When you create ModelOutputDatabase, it recursively searches the directory tree at hf_head_dir. If this tree is large, it may take some time. It is run in serial, so it won't show any information in the Dask dashboard, but you should see some print output. Calling .run() will first check to see if the database has been built, if not, it will automatically call .build() (which you can optionally call before .run() to inspect metadata). The .build() function aggregates the metadata for all of the history files under hf_head_dir. This process is parallelized using the Dask cluster and doesn't read much data, but opens a lot of files. This can take anywhere from less than a minute to 10 minutes depending on how the filesystem is organized. Once the metadata is aggregated in parallel, it is then processed in serial to for the arguments for time series generation. This step shouldn't take more than a few minutes and all progress will be communicated through print statements. After calculating the arguments, the generateTimeSeries is parallelized across the cluster with progress updated in the Dask dashboard. This is the final function call that actually preforms the time series generation by concatenating and merging variable data from the history files and writing them to disk. This process can take minutes to hours depending on the size of the history file output, the number of variables exported, the configuration of the Dask cluster, and traffic on the file system.

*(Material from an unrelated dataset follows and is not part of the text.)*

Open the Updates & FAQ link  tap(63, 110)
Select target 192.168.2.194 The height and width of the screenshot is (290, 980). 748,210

Errors may occur due to hiccups in file-reads, but they tend to be rare. These errors are not resolved in real-time, but reported to the user so that a smaller second-pass can be preformed to fix any incomplete or missing time series files. You might also notice that some tasks take longer than others or that the rate of progress sometimes slows down. This is likely due to different variable shapes/sizes and variability in disk I/O.

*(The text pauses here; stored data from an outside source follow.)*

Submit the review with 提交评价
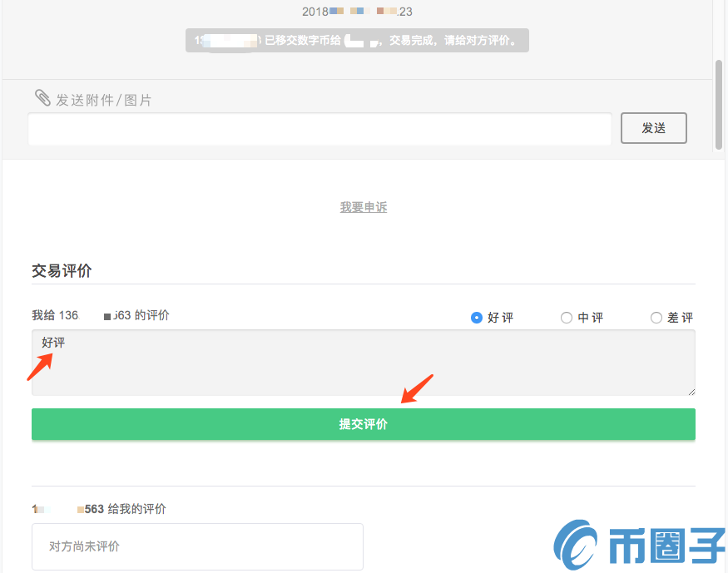Image resolution: width=728 pixels, height=573 pixels. pyautogui.click(x=364, y=424)
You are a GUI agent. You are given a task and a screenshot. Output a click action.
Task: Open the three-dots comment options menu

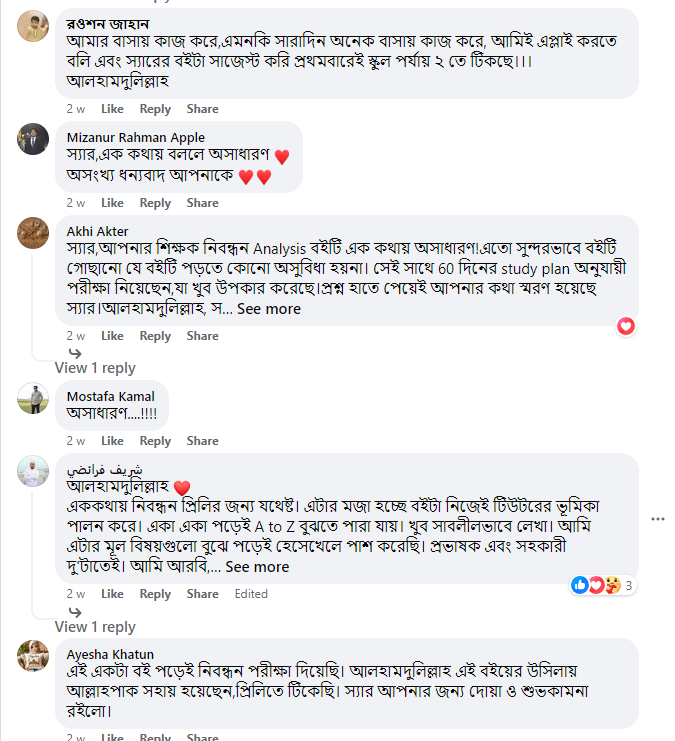tap(657, 519)
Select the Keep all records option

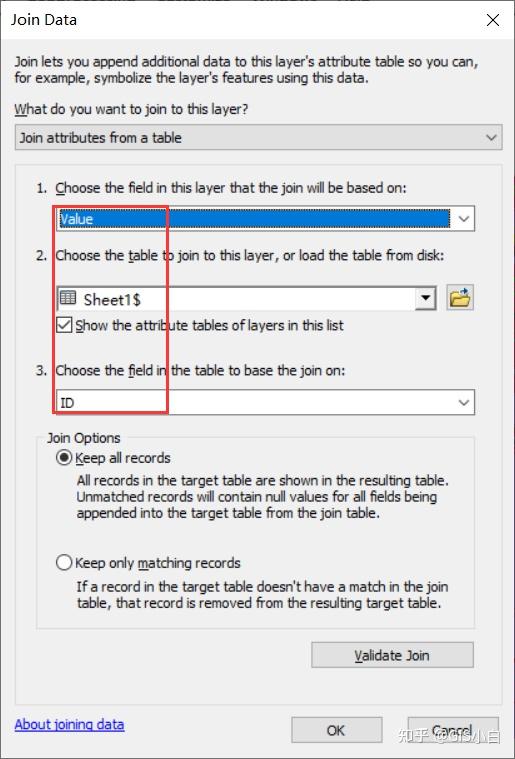coord(64,457)
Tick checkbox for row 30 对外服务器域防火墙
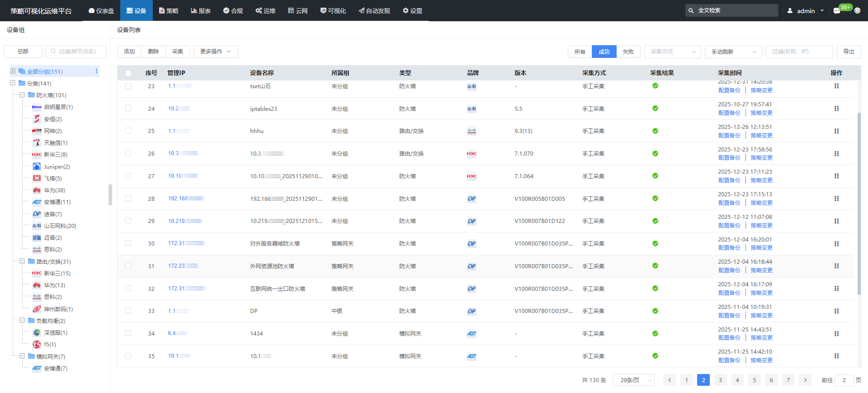This screenshot has width=868, height=393. click(x=128, y=243)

By default, existing files are not overwritten, but this can be configured as shown in ModelOutputDatabase Parameters. Immidiately before the program releases the handle for a time series file, an attribute is appended called timeseries_process as explained in Additional Attributes. This attribute is used to verify that a file was properly created (being the last thing added, it indicates the process completed successfully). If it does not exist in the file with the correct value, the program will assume it is broken and needs to be replaced. This is to protect against unexpected interruptions such as system crashes, I/O errors, or wall-clock limits.

ModelOutputDatabase Parameters

The ModelOutputDatabase constructor has multiple optional parameters that can be customized to fit your use-case:

class ModelOutputDatabase:
    def __init__(self,
                 hf_head_dir: str,
                 ts_head_dir: str,
                 dir_name_swaps: dict = {},
                 file_exclusions: list = [],
                 dir_exclusions: list = ["rest", "logs"],
                 include_variables: list = None,
                 exclude_variables: list = None,
                 year_start: int = None,
                 year_end: int = None,
                 compression_level: int = None,
                 variable_compression_levels: dict = None) -> None:
  • hf_head_dir : Required string/Path object, path to head directory to structure with subdirectories containing history files.
  • ts_head_dir : Required string/Path object, path to head directory where structure reflecting hf_head_dir will be created and time series files will be written to.

Note that for a Python class, the self parameter is an internal parameter skipped when creating the class object (hf_head_dir is the first parameter you can pass to ModelOutputDatabase()). You are only required to provide the first two parameters, hf_head_dir and ts_head_dir, but many assumptions will be made which you can also deduce from the default values in the constructor:

  1. All netCDF files under hf_head_dir, including all sub-directories except for "rest" and "logs", will be treated as history files.
  2. An identical directory structure to that of hf_head_dir will be created under ts_head_dir with the exception of time-step sub-directories (such as "month_1" and "day_1")
  3. The entire time series for all history files will be concatenated.
  4. All variables containing the time dimension will be concatenated and have time series files.
  5. No compression will be used (compression level 0).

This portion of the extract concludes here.